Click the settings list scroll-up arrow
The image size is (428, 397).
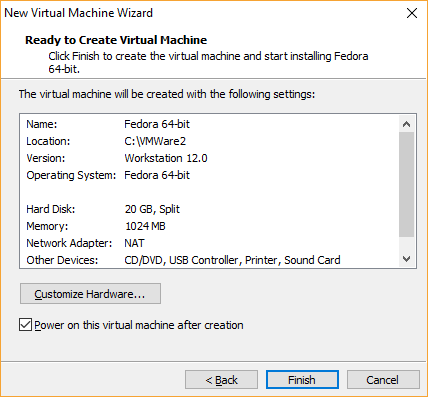click(406, 124)
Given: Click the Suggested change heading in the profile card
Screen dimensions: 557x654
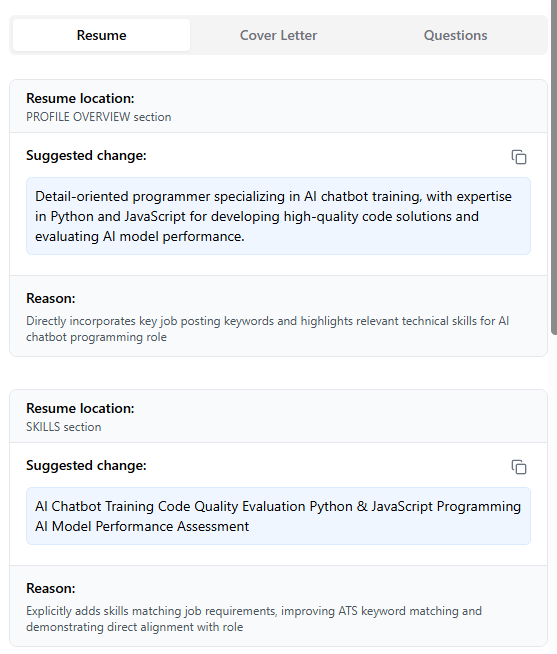Looking at the screenshot, I should pos(86,156).
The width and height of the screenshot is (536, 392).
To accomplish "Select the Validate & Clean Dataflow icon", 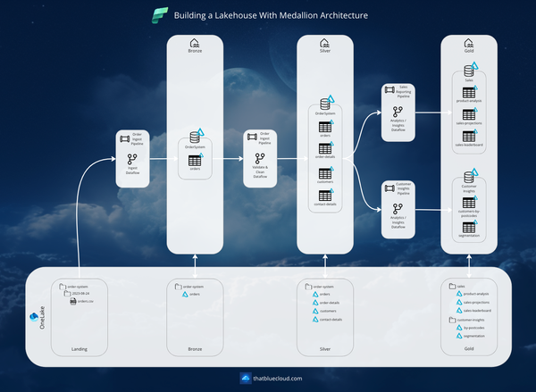I will [260, 158].
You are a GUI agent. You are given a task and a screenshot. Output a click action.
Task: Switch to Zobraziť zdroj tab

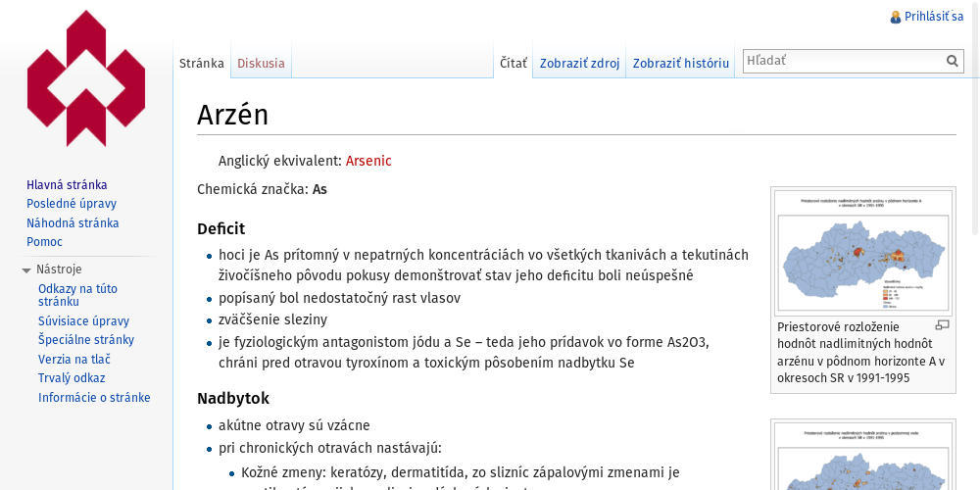(x=579, y=63)
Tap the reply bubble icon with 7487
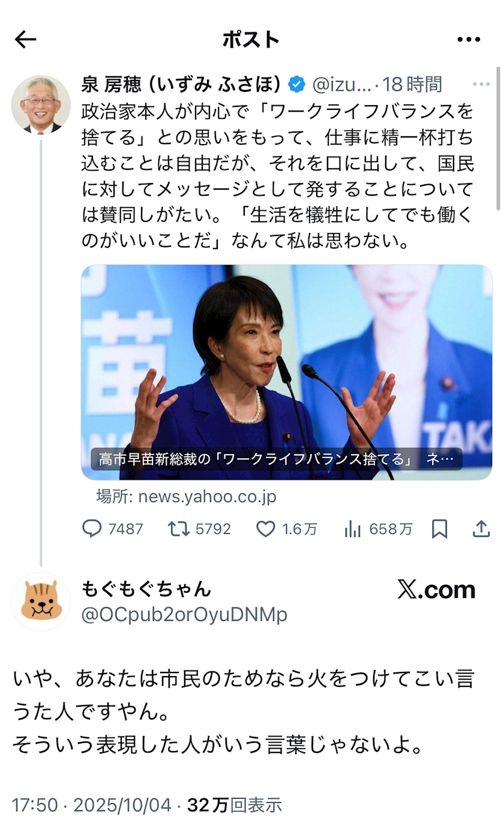The width and height of the screenshot is (504, 837). (x=92, y=529)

####

* [What the task requires]
Repeat exactly and only the lines from the one holding "You are a GUI" through the final line of the entries; no pictures.

* [Task output]
You are a GUI agent. You are given a task and a screenshot. Output a click action.
Task: Switch to Zobraziť zdroj tab

(x=579, y=63)
Tap the reply bubble icon with 7487
The width and height of the screenshot is (504, 837). (x=92, y=529)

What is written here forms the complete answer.